His pastoral goal as a priest and friar is straightforward and meaningful. “I want to help people to fall in love with the Lord,” Page said. “I know that sounds rather Hallmarky, but God is the source of everything we have. I want to help people in their own way, in their own time realize how loved they are by God. It’s a love affair in the best of times and in the worst of times. God’s love and grace is there. I believe that as a friar, as a priest and as a person.”
How does Page hope to accomplish this? Through love, respect, and kindness, of course, in addition to “good liturgies, good preaching, helping people get to know one another and making them feel welcome,” he noted. “I see it every Sunday. New people are greeted with ‘Welcome. We’re glad you’re here.’”

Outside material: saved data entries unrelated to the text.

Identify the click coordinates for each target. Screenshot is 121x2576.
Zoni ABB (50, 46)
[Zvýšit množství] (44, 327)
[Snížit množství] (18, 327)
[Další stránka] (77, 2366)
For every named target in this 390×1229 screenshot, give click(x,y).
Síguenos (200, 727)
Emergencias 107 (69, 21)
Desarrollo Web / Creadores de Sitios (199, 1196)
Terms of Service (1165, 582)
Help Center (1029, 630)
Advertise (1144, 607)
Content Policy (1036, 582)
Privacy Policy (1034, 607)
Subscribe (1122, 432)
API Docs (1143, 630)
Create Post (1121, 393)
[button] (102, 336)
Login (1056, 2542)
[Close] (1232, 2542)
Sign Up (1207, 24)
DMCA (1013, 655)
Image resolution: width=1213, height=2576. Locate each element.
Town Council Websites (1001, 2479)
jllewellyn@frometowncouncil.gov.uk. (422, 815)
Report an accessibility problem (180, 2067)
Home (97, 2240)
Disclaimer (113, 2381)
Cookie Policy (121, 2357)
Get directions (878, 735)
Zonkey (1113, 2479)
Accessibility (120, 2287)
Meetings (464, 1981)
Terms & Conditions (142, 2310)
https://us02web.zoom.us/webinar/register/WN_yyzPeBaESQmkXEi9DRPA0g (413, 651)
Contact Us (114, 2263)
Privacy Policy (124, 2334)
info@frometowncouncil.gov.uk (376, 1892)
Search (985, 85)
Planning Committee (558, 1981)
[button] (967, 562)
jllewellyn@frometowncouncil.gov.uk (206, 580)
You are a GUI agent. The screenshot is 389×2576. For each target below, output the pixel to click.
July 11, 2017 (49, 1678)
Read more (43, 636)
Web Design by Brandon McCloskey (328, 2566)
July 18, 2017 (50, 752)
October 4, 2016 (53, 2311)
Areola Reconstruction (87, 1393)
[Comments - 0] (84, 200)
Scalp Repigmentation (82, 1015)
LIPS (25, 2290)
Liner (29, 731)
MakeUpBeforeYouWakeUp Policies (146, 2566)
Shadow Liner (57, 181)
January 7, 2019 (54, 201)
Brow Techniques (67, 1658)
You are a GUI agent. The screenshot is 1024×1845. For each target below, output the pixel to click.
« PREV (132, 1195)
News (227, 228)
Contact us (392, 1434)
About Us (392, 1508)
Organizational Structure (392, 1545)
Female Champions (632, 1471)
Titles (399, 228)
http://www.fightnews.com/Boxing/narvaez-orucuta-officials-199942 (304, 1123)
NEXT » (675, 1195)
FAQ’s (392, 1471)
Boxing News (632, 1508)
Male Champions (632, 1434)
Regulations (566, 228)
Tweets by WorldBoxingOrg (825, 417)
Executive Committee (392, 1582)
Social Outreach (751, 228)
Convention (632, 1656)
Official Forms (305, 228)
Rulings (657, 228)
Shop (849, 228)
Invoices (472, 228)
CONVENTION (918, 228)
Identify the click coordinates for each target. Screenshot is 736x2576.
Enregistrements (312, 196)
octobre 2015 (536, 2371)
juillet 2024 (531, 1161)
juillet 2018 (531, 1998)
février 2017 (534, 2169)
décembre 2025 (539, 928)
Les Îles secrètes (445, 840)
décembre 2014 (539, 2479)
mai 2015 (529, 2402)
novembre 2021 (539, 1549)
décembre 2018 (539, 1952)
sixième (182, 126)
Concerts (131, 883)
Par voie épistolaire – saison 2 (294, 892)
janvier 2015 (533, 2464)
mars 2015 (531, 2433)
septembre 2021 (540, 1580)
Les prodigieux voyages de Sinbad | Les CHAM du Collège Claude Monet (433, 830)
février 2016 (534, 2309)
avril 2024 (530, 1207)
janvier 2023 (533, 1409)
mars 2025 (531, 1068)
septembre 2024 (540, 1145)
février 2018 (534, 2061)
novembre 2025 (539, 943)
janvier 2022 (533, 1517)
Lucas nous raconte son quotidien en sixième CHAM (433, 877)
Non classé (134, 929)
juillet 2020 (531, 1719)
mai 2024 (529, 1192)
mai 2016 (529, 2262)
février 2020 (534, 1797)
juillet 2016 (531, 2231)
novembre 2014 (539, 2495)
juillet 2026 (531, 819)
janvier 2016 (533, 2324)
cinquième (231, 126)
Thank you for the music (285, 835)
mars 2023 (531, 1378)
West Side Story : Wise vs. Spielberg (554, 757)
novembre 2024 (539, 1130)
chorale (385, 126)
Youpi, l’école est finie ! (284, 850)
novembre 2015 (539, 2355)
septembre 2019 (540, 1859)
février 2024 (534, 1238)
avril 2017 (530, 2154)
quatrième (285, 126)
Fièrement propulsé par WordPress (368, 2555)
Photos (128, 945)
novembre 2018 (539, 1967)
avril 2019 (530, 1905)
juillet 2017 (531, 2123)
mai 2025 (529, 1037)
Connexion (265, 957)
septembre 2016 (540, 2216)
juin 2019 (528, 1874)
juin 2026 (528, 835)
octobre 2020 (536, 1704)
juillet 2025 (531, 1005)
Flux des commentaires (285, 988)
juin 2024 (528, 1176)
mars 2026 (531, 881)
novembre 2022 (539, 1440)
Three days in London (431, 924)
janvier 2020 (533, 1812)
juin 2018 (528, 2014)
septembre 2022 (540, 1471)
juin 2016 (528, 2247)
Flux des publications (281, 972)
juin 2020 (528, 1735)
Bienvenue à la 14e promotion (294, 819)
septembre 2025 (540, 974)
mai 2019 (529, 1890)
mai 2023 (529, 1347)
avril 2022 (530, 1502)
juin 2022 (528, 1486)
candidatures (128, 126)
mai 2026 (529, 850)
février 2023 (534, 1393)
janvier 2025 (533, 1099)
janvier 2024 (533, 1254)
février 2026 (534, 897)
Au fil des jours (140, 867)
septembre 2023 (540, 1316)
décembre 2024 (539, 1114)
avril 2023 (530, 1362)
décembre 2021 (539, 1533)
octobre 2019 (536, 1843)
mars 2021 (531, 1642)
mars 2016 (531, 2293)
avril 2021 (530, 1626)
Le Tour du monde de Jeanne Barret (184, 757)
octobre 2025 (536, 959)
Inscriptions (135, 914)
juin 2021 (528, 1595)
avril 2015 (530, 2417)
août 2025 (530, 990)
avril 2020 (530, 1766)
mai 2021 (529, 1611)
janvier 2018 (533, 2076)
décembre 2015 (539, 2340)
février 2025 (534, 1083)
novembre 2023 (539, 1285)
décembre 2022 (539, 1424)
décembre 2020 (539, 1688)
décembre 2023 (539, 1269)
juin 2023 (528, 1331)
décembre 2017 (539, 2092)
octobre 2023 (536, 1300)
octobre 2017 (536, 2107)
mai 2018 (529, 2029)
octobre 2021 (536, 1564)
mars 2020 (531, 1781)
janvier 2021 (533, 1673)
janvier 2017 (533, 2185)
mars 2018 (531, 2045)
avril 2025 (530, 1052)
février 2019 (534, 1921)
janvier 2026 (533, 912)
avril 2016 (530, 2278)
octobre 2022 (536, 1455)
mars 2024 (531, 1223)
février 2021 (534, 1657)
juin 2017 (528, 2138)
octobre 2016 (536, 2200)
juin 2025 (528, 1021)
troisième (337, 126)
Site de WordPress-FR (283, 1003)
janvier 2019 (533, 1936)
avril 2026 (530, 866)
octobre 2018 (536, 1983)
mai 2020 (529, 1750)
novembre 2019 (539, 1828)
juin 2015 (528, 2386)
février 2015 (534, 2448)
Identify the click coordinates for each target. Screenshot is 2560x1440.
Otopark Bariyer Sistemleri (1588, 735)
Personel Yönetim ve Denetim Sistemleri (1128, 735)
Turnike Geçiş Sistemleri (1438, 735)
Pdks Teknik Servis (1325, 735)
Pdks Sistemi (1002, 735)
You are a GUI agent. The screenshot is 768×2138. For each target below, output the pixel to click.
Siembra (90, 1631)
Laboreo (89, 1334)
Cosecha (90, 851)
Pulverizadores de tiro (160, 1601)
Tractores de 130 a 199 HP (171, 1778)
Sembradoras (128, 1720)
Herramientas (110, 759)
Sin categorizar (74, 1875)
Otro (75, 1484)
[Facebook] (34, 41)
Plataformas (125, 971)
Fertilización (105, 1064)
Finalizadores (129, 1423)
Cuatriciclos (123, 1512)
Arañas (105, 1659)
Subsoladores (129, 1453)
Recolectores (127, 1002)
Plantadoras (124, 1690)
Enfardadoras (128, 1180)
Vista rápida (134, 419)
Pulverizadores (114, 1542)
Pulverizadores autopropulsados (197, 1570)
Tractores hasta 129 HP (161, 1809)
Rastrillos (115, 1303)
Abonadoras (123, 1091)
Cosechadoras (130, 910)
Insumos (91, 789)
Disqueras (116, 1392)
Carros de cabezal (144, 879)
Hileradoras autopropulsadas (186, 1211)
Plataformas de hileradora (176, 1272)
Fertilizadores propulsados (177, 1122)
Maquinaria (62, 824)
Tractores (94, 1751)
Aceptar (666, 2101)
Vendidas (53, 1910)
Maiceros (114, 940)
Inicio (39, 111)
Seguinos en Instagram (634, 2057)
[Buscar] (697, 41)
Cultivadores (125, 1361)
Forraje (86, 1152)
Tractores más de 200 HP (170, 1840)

Looking ahead, one of the faith communities’ priorities is a focus on youth and young adult ministry, Page said. “We really want to invite them to see the meaning and value in their Catholic faith lived out with a Franciscan bent. We’re trying to do more outreach through our catechetical programs. We do a fair number of baptisms here and see that as the beginning, the opportunity to plant the seed and make people feel welcome.”
His ministry as rector is both rewarding and challenging, Page acknowledged, and he readily admits that “this is a good place for me to be, both personally and as a friar.”
He’s grateful for the physical beauty encompassing the Casa’s 25 acres and the opportunity to walk, reflect and be in the Lord’s presence. “I appreciate the time and space to invite the Lord to help me with what I should be doing, what we should be doing.”
He recalled the joy and sense of community as the Casa celebrated its 70’th anniversary in 2021 and the theme for the occasion: “Founded by Franciscans. Formed by Community. Forward with Faith.”
“People here really get that and are embracing it,” Page said. “Those few words reflect the past, present and future at this place where all are welcome.”